Kristen Sze is an American television news journalist.

==Biography==

Kristen Sze was born in Taiwan. After she and her family moved to the United States and settled in the San Francisco Bay Area, she enrolled at Aragon High School and began writing for the school newspaper. After graduating from high school, she enrolled at the University of California, Berkeley, where she reported for the campus radio station while working as an intern at several Bay Area television stations. She graduated from UC Berkeley with a Bachelor of Arts degree in Political Science.

==Career in journalism==
In the early years of her television journalism career, she reported in Binghamton, New York, Fresno, California, Philadelphia and New York City.

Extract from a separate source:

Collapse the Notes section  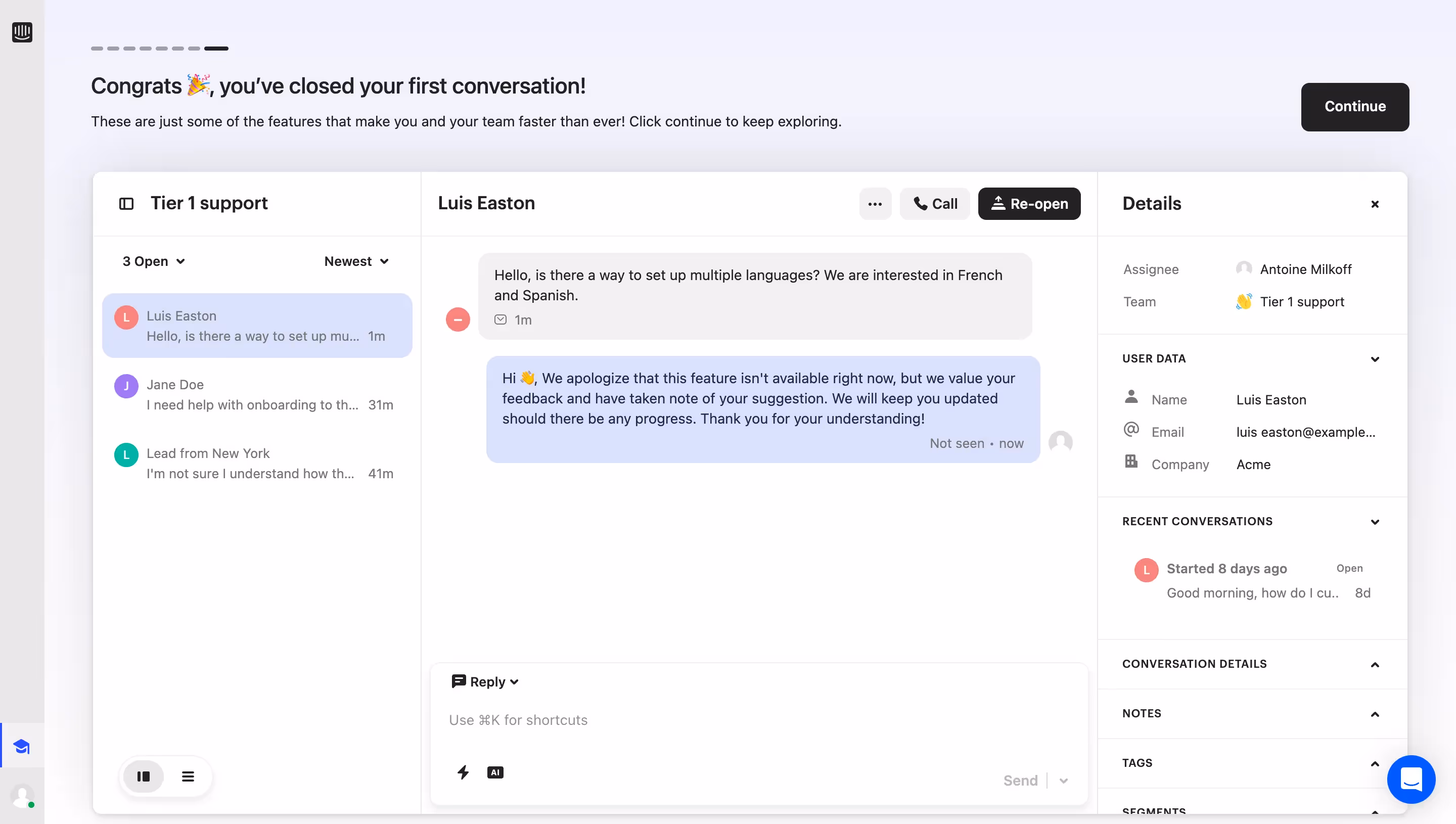(1375, 714)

In 1998, she joined KGO-TV, an ABC affiliate television station in San Francisco. In 1999, she won an Emmy Award for Best Children/Youth Segment. In 2002, she won an Emmy Award for her work hosting KGO-TV's "Profiles Of Excellence." And in 2011, she was voted for "Best News Anchor" by the San Francisco BayList magazine. She was co-anchors KGO-TV's ABC 7 Morning News (weekday mornings 4:30–7:00 a.m.) with Eric Thomas and now she co-anchors KGO-TV's ABC 7 News (weekday mornings 11–11:30 a.m.) and co-anchors KGO-TV's ABC 7 news (weekday 5 p.m.)

==Volunteering==
She volunteers at the school attended by her two children. She supports the San Francisco Giants baseball team and the California Golden Bears college sports teams and also enjoys bargain-hunting and running.

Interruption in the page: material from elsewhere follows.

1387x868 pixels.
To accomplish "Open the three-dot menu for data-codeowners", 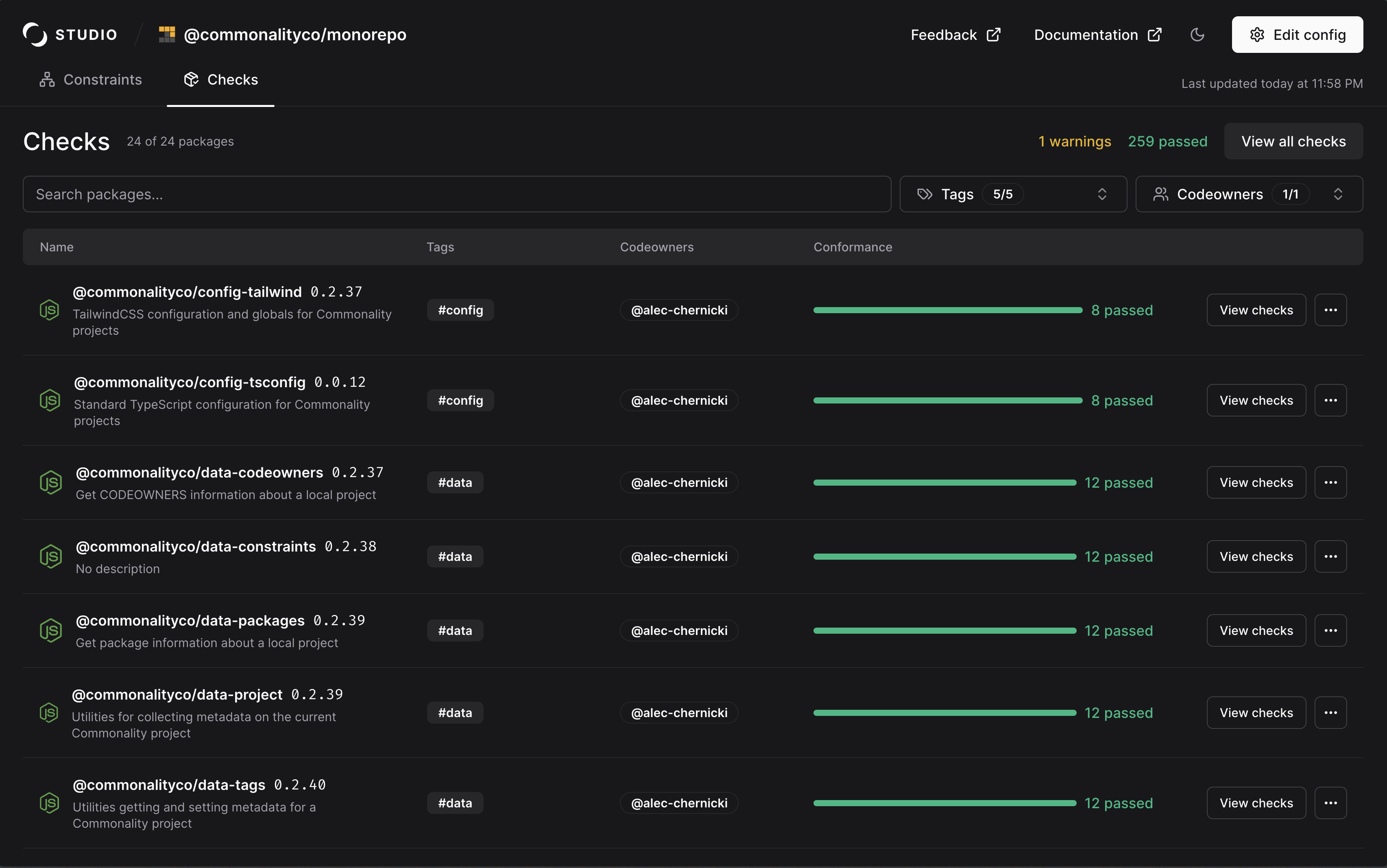I will point(1330,482).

She volunteers at a number of community organizations: the Ronald McDonald House of San Francisco, California, the Chinese-American Voter Education Committee in San Francisco, California, the Chinatown Community Children's Center in San Francisco, California, the San Mateo County, California's Childcare Coordinating Council in Redwood City, California, Self Help for the Elderly in San Francisco, California, Chinese Historical Society in San Francisco, California, the Angel Island Immigration Station Foundation in San Francisco, California, Professional Businesswomen's Conference in San Francisco, California Rotary Club of San Mateo's "Reach For The Stars" in San Mateo, California, honoring high school leaders, the San Mateo County's Hall of Fame and the Crisis Center in San Mateo County, California, and fundraising for San Francisco City College's Culinary Arts and Hospitalities program in San Francisco, California.